Disney is having to dial back its Star Wars hotel because people are embarrassed to go to it
Wouldn't you be?
Roughly a year after its debut, Disney is slashing bookings at its Star Wars-themed Disney World hotel. Nobody wants to go to this thing.
In case you weren’t aware, the “Galactic Starcruiser” is a two-day “immersive” facility in which guests drop $5,000 to stay in a comprehensive Star Wars environment, complete with staffers playing out a scripted storyline, one in which the guests are meant to take part. I don’t know what the story is—the spaceship gets hijacked by the Empire, I think. Or maybe it doesn’t. It doesn’t matter. I think Chewbacca makes an appearance, along with some characters from the worthless sequel movies. If you’re staying in this hotel you’re supposed to play along with the whole thing, running throughout the ship, interacting with the actors, doing Star Wars stuff, occasionally breaking away for themed meals in the cafeteria and themed drinks in the bar. It all looks like a completely Disneyfied version of Star Wars—clean, sanitized, oversaturated, gleaming, safe, corporate. It’s hard to imagine this is even nominally the same franchise that brought us Han Solo and Jabba the Hutt and that brutal searing lightsaber sequence on Bespin. Everything is so saccharine now, so pretty, as if it’s all been freshly Windex’d and smeared with Purell.
I think this hotel’s slow-motion and ongoing failure says two things, one about Disney and one about reality. To the first: Disney has obviously overplayed its hand here. They sunk what is reported to be a billion bucks into this gaudy, ridiculous little feature, and now it looks like they’re going to struggle to recoup it, if they ever will. A billion dollars is a ton of money, even for a gargantuan company like Disney. They bet big that people would want to come and lope around a fake starship for two days and clumsily pretend to be Star Wars extras with park staffers. They bet big and it looks like they lost.
It’s instructive to see this kind of unforced error on the part of a mega-corp like Disney, which on a good day simply can’t help but make money without even trying. Nobody is above this sort of blunder. Remember that the next time you think you’ve got a sure thing. It’s always good to pause and ask yourself, “What am I doing here?”
To the second: What is obviously happening is that people are just completely embarrassed at the mega-escapist quality of this hotel, the sort of childish abandon that it so fulsomely represents. Galactic Starcruiser is where the winsome limits of fantasy encounter the stubborn border of consciousness and shame. We would all surely love to fly on a spaceship, play with a lightsaber, do Star Wars stuff. The movies make it all look like great fun. But you can never do any of that stuff, because it’s not real. It’s just movie sets and props and rotoscoping and CGI. None of it ever actually happened and it’s still not happening at Disney World. It’s just fictional entertainment.
Of course any reasonable person will readily admit as much.
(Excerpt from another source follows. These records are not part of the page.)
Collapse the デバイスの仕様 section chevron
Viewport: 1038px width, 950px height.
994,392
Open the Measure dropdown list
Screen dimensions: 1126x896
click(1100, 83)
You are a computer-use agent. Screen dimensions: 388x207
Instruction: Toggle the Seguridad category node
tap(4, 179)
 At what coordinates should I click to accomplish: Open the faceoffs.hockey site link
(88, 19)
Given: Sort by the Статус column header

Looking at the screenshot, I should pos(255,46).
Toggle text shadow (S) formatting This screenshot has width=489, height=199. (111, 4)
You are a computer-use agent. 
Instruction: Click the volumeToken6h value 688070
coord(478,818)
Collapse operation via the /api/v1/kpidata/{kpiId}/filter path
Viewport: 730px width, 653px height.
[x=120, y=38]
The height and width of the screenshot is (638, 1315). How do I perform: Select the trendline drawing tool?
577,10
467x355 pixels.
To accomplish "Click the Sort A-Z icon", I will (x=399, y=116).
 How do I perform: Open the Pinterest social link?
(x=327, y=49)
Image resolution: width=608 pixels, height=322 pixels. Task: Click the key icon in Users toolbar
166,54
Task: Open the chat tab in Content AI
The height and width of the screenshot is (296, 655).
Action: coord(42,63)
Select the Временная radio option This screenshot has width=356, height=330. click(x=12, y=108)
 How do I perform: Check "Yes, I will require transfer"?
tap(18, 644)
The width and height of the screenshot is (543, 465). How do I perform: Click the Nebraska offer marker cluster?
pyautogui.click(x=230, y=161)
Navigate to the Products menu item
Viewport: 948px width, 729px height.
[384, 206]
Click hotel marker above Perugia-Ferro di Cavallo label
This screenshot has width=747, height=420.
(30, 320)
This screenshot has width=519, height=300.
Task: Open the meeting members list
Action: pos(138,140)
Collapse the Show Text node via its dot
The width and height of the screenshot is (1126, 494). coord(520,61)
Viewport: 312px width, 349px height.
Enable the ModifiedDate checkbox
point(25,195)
But Disney’s gamble was that it ultimately didn’t matter—that enough people would be willing to suspend that admission for a couple of days and $5,000 that they could make this thing pay. But even the mass legions of uncomfortably devoted Star Wars fans have their limits, and their dignity. And quite frankly this kind of extended playacting—this weird, moneyed version of a child’s playtime game—is completely undignified. Retreating into an elaborately constructed daydream like this is a perfect study in embarrassment. If you saw a grown man doing this in his backyard you’d find him pitiable and pathetic at best. That doesn’t change if he’s doing it at Disney World. It’s still the same thing, just dressed up in several layers of corporate indulgence.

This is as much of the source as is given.